Non mi pare proprio. Anche perché a Napoli - sembra assurdo, ma è vero - non esistono scuole di canto napoletano. I giovani cantanti inseguono l’America, ignorando che gli americani hanno copiato le nostre sonorità e il nostro swing popolare. Ricordo che anni fa ne parlai con John Denver alla “Notte delle stelle” a Innsbruck, e lui concordava sul fatto che il folk-country avesse preso spunto dalla tarantella napoletana. In questo quadro così buio, è difficile individuare un erede. La mia unica speranza è mio figlio Salvatore. Ha venti anni, una voce ancora più bella della mia ed è dotato di una grande versatilità. Canta da baritono, da tenore e da basso. Se s’impegna e capisce che questa professione è fatta di lavoro, di passione e di sacrifici, credo proprio che potrà seguire le mie orme!
 
(La Città di Salerno, 18 dicembre 2005)
 
 
Carta d’identità
 
Bruno Venturini è nato a Pagani e vive a Salerno. 
Sposato con Filomena
Ha tre figli: Raffaele, Vittorio e Salvatore
Hobby: monete antiche, orologi, francobolli, sport (in particolare golf, rugby e atletica leggera)

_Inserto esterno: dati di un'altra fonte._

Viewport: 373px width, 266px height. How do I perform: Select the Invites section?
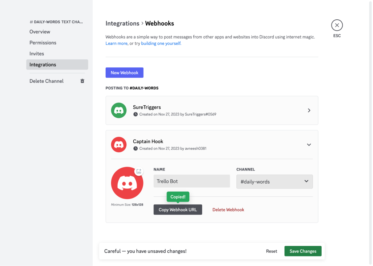click(36, 54)
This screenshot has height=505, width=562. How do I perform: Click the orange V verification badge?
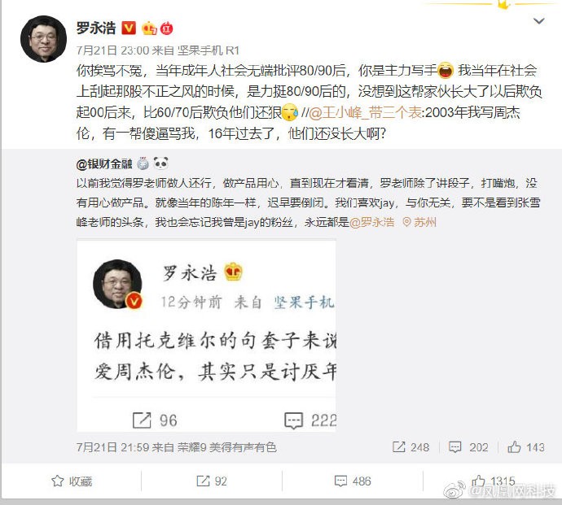pos(129,28)
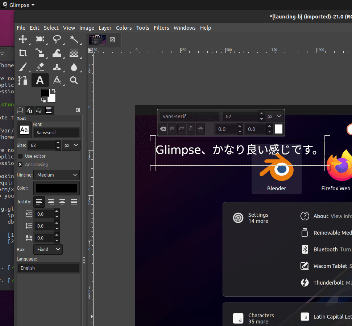Select the Measure compass tool
352x326 pixels.
(x=57, y=80)
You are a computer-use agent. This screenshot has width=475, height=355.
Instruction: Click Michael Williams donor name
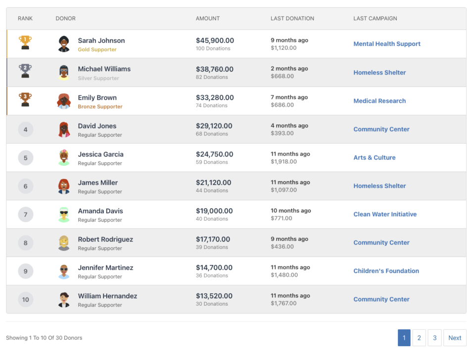(104, 69)
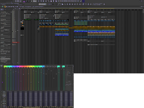Toggle the Pat/Song mode switch
The width and height of the screenshot is (144, 108).
tap(24, 2)
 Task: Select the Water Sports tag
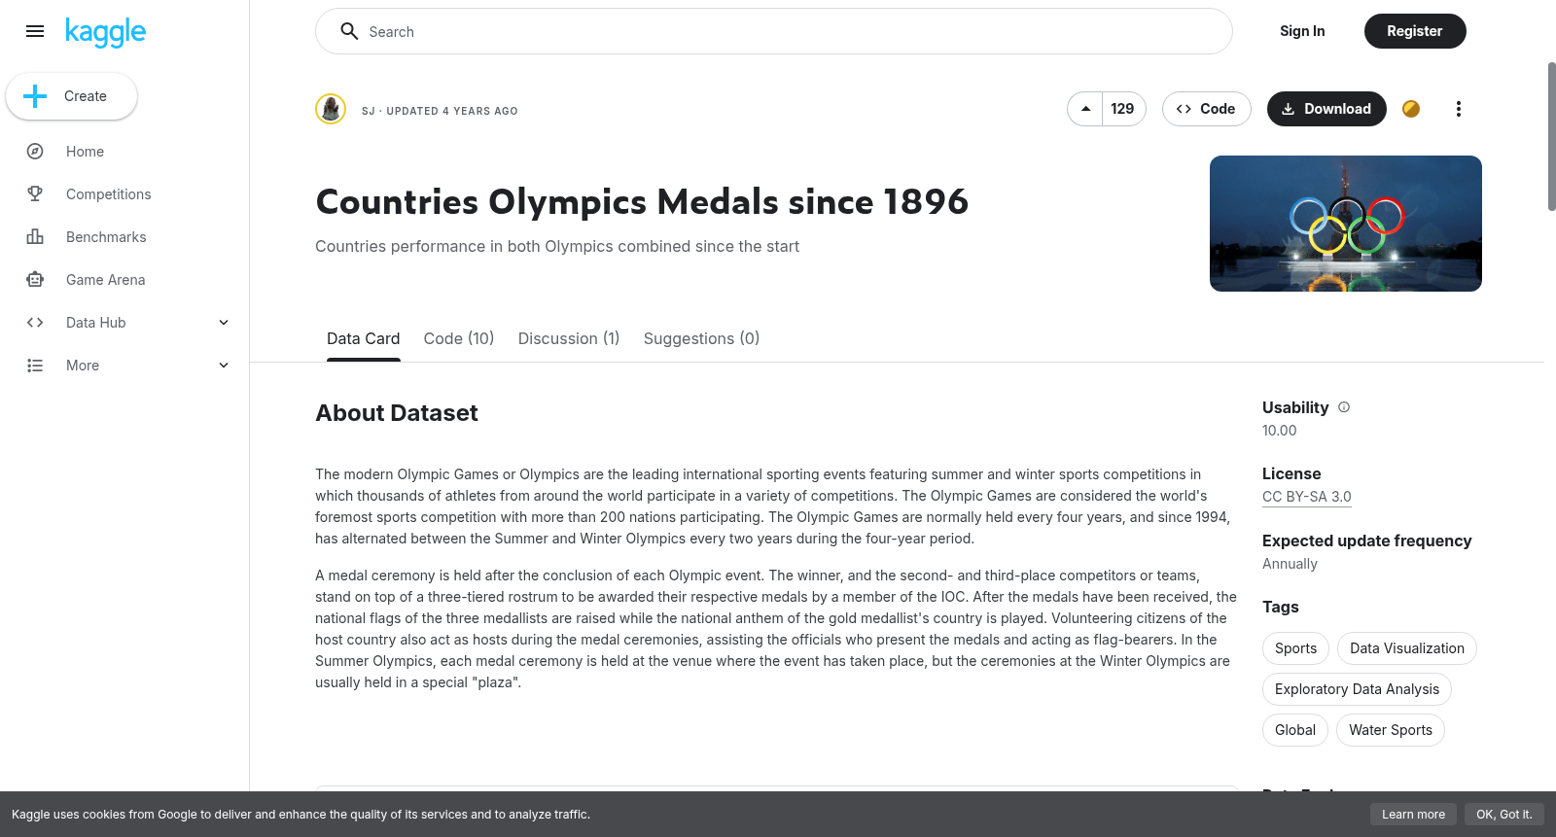tap(1391, 730)
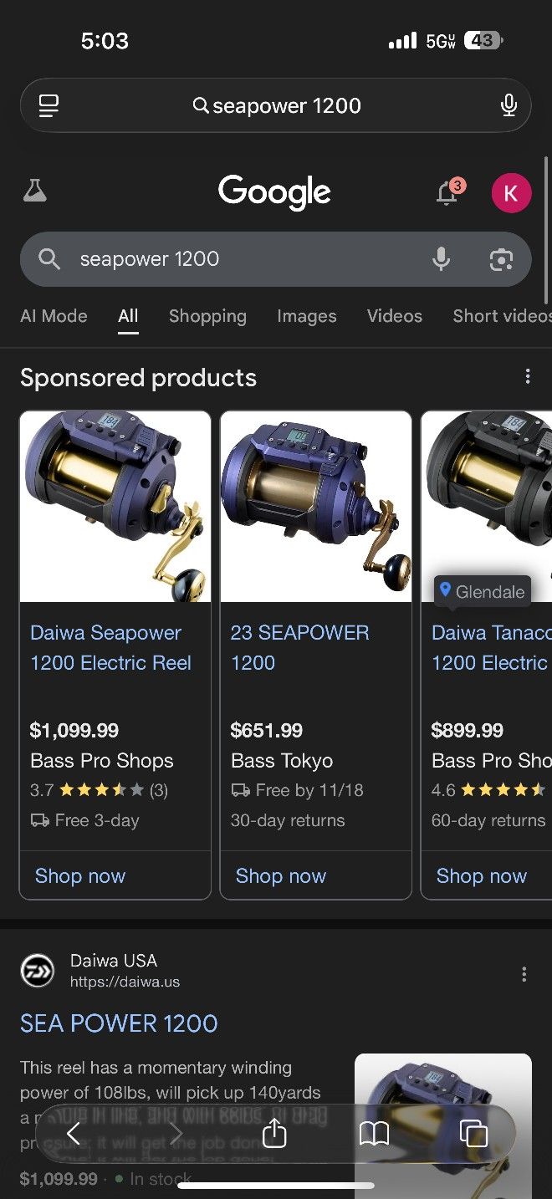The width and height of the screenshot is (552, 1199).
Task: Open the reading list book icon
Action: coord(375,1134)
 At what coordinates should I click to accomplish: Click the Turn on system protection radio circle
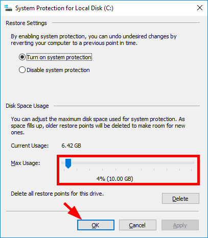click(22, 57)
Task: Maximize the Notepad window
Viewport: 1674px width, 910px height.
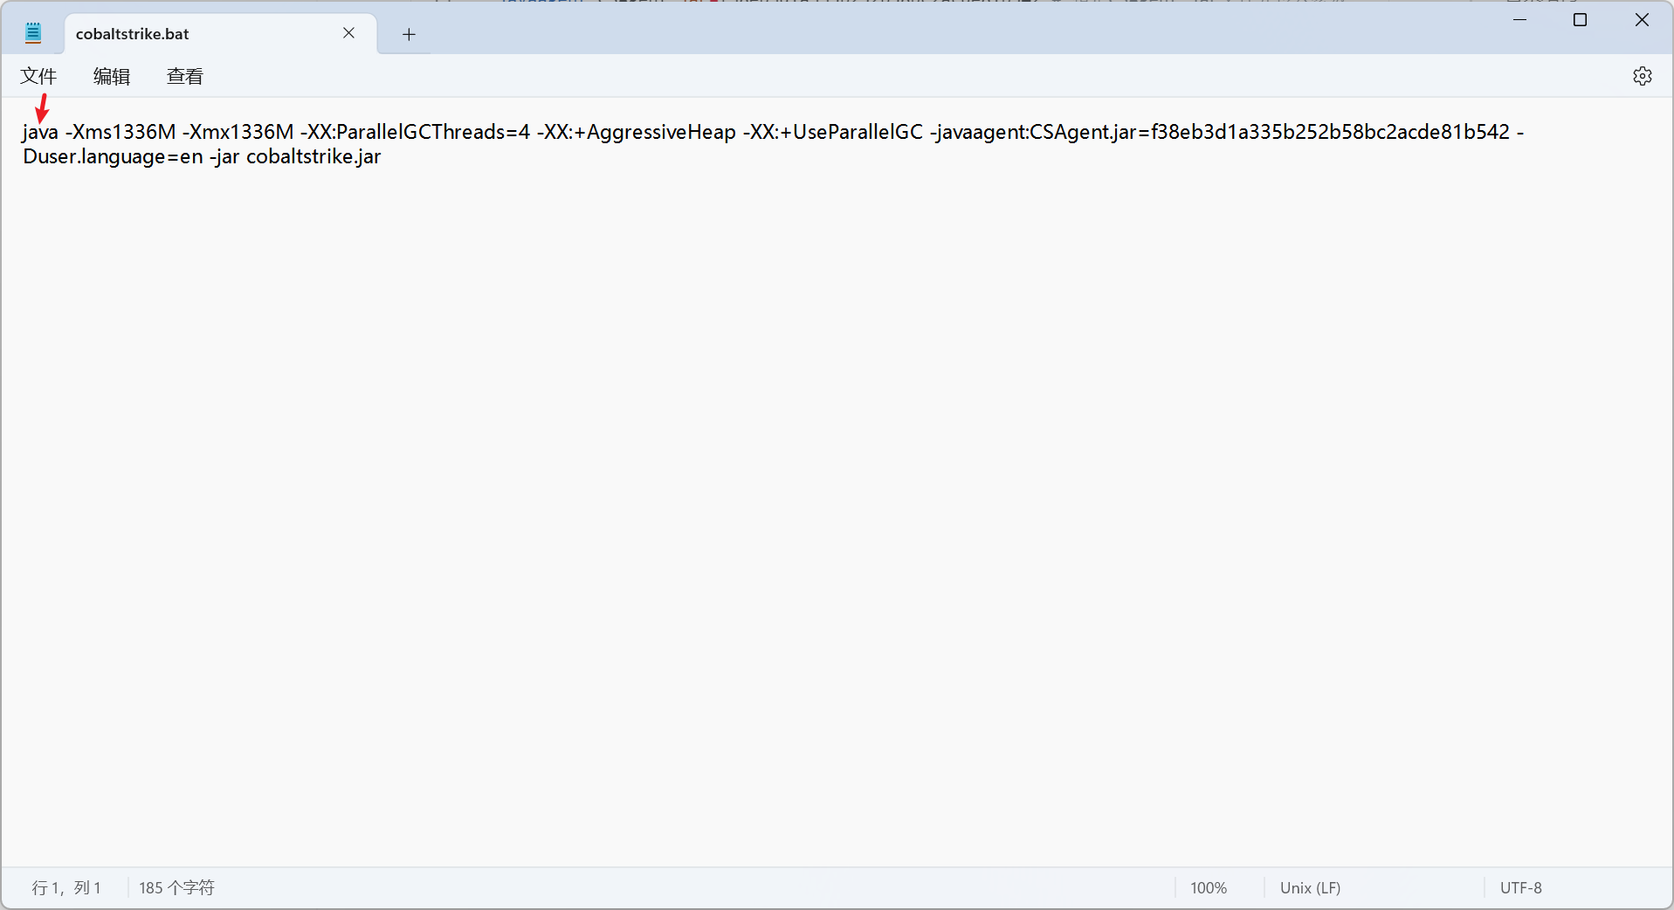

Libro preferito: i saggi di Alberto Bevilacqua e i libri di Luciano De Crescenzo
Film: le pellicole italiane e americane degli anni Cinquanta e Sessanta 
 
Ha pubblicato decine di dischi e compilation. Tra i suoi più grandi successi figurano l’”Antologia della Canzone Napoletana” (il primo volume è del 1973), che raccoglie 450 brani dal 1500 ai giorni nostri; “Bruno Venturini sings Mario Lanza”, disco di platino per le vendite in Usa; “L’oro di Napoli”, disco di platino in Italia, “Bruno Venturini canta la Napoli di Caruso” (1988), ristampata 48 volte. 
 
Ha vinto numerosi premi, tra cui il Festival mondiale delle arti in Cina (1989 e 1990) e, più di recente, il Premio Totò a Benevento (2002) e il Premio Caruso 2004. Lo scorso anno è uscito il suo ultimo disco, “Omaggio a Caruso” (Saar records).
E’ accademico d’Italia honoris causa dell’Accademia delle Scienze e delle Arti di Milano, e ha avuto la cittadinanza onoraria di New York, Providence, New Haven, Sidney, Paestum, Mariori, Angri e Cetara. E’ stato nominato recentemente grand’ufficiale della Repubblica “per meriti artistici internazionali”.